··· RECORDS PROVIDED ···

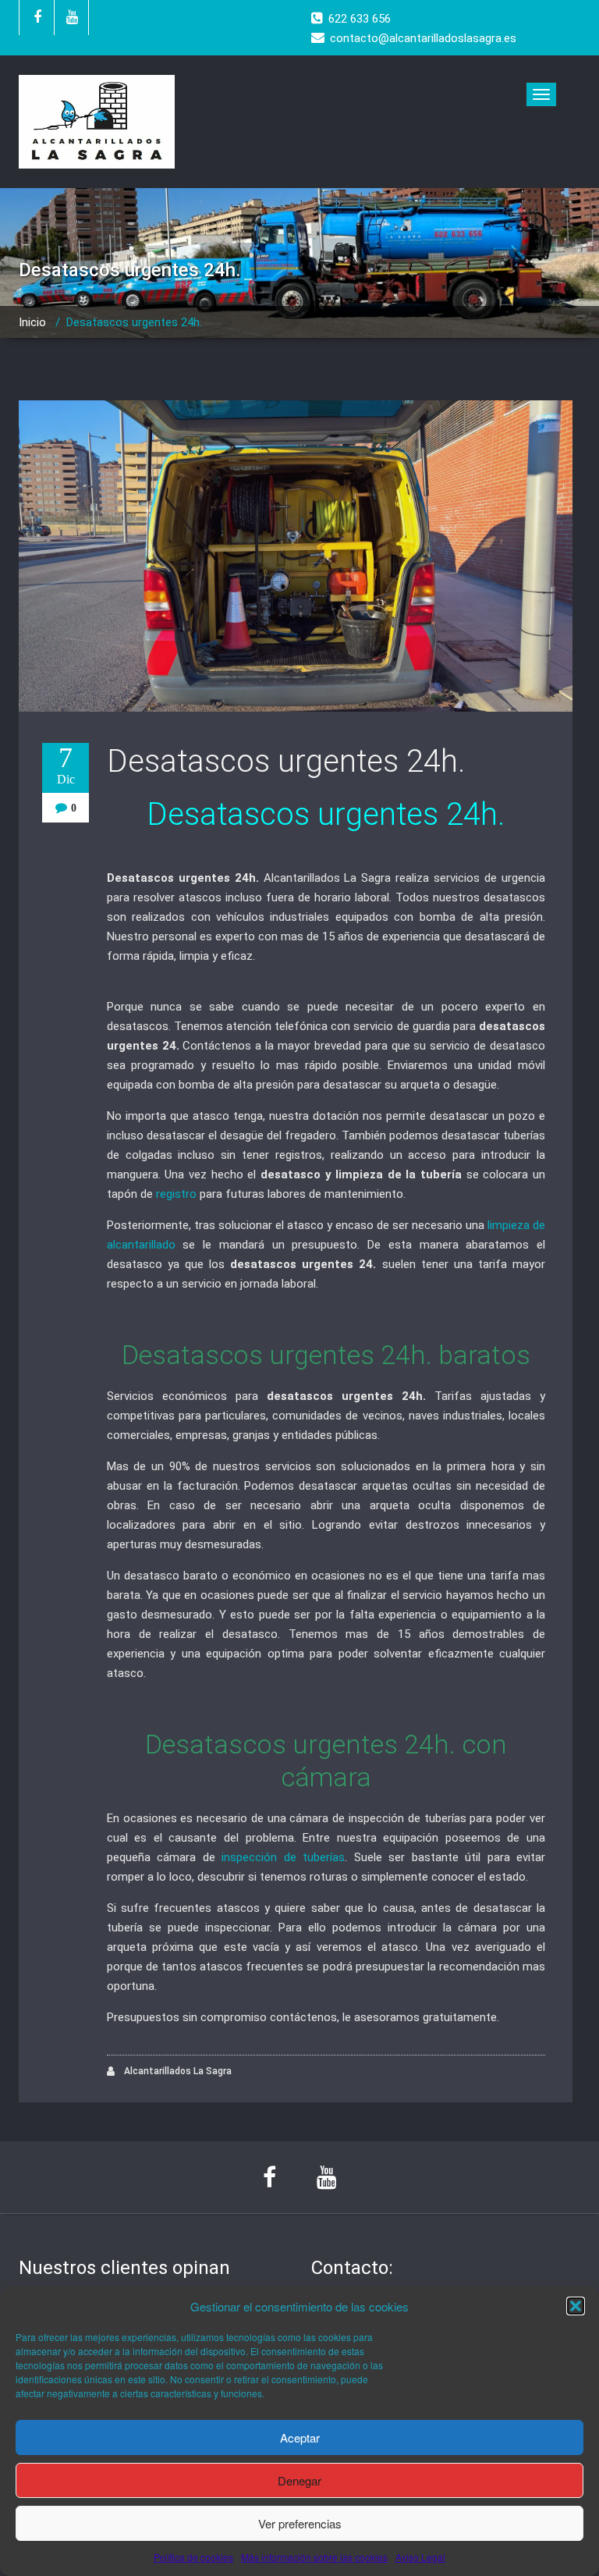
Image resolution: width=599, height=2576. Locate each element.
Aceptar (300, 2437)
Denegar (299, 2480)
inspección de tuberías (283, 1857)
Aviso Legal (420, 2557)
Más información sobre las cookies (314, 2557)
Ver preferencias (300, 2523)
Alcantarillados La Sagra (177, 2071)
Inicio (32, 322)
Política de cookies (193, 2557)
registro (176, 1194)
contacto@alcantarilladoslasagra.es (423, 38)
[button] (575, 2306)
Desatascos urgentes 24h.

···

WHAT TO WORK ON
When repeating the material above, keep every line exact and drop all pictures.

TASK RESULT
Image resolution: width=599, height=2576. Locate each element.
Aceptar (300, 2437)
Denegar (299, 2480)
inspección de tuberías (283, 1857)
Aviso Legal (420, 2557)
Más información sobre las cookies (314, 2557)
Ver preferencias (300, 2523)
Alcantarillados La Sagra (177, 2071)
Inicio (32, 322)
Política de cookies (193, 2557)
registro (176, 1194)
contacto@alcantarilladoslasagra.es (423, 38)
[button] (575, 2306)
Desatascos urgentes 24h.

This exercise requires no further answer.